Vitamin A deficiency is one of the most common and serious nutritional deficiencies. It can be the result of a number of dietary and non-dietary factors.
To address children's lack of dietary diversity, the World Health Organisation recommends that the complementary diet should be varied and include meat, eggs, fruit and vegetables rich in vitamin A, on a daily basis(32).
Analysis with the regression model showed that there was a statistically significant association between dietary diversity and vitamin A deficiency (OR = 0.296; p = 0.046). In fact, children who have a minimum of dietary diversity are less exposed to vitamin A deficiency.
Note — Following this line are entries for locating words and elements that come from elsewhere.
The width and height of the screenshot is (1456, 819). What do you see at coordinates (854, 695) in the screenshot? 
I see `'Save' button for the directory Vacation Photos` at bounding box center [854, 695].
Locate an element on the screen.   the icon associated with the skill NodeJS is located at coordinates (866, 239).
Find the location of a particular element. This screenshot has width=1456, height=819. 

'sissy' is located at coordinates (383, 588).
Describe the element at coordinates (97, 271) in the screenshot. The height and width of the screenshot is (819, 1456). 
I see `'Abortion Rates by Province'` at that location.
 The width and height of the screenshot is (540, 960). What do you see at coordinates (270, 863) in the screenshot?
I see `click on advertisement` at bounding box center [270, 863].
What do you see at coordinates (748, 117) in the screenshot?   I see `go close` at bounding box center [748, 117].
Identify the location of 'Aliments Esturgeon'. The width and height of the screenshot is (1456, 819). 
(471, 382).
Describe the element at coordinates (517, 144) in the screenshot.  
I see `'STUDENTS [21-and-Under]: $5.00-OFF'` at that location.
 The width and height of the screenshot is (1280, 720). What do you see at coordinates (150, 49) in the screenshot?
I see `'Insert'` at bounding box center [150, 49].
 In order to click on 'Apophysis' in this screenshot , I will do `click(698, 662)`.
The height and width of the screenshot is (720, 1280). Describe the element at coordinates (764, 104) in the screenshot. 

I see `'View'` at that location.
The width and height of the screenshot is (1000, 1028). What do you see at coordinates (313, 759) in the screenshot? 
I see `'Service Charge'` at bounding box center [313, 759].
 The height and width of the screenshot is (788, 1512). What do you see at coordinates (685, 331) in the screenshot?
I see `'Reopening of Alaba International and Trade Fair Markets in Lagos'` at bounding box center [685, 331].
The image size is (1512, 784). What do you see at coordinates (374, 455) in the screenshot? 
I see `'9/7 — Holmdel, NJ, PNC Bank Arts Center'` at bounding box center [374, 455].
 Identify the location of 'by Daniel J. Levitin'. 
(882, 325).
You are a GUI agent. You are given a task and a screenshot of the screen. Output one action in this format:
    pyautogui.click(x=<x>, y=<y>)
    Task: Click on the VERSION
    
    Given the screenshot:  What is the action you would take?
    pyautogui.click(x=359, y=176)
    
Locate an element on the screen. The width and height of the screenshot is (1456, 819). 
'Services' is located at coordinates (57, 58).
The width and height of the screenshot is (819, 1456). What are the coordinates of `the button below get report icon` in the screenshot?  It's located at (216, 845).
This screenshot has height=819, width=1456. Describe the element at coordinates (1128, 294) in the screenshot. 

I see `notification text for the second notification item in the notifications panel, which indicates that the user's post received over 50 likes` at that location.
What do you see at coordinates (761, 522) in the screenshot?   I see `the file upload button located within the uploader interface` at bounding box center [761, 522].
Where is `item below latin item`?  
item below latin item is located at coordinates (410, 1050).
Similar results were obtained by a study which showed that dietary diversity was associated with the slight increase in serum retinol observed during an intervention(33). Studies have shown that eating a diet made up of a wide range of foods increases micronutrient intake(34,35). In addition, a statistically significant correlation has been demonstrated between the dietary diversity score and the nutritional adequacy ratio for various nutrients(23). Diet therefore plays a vital role in maintaining and improving health. It must be balanced and contain all the nutrients the body needs.
This study recognises certain strengths and weaknesses. The use of experienced investigators and biomedical technicians for data collection and blood sampling was a strength. Despite these strengths, the study had limitations, such as the use of the 24-hour recall method to determine children's dietary practices. It did not provide any information about children's eating habits. Individual dietary intakes are not stable over time. They vary qualitatively and quantitatively from one day to the next, from one week to the next and even from one year to the next. In general, food intakes can only be collected over short periods and cannot reflect the usual intakes of individuals(36).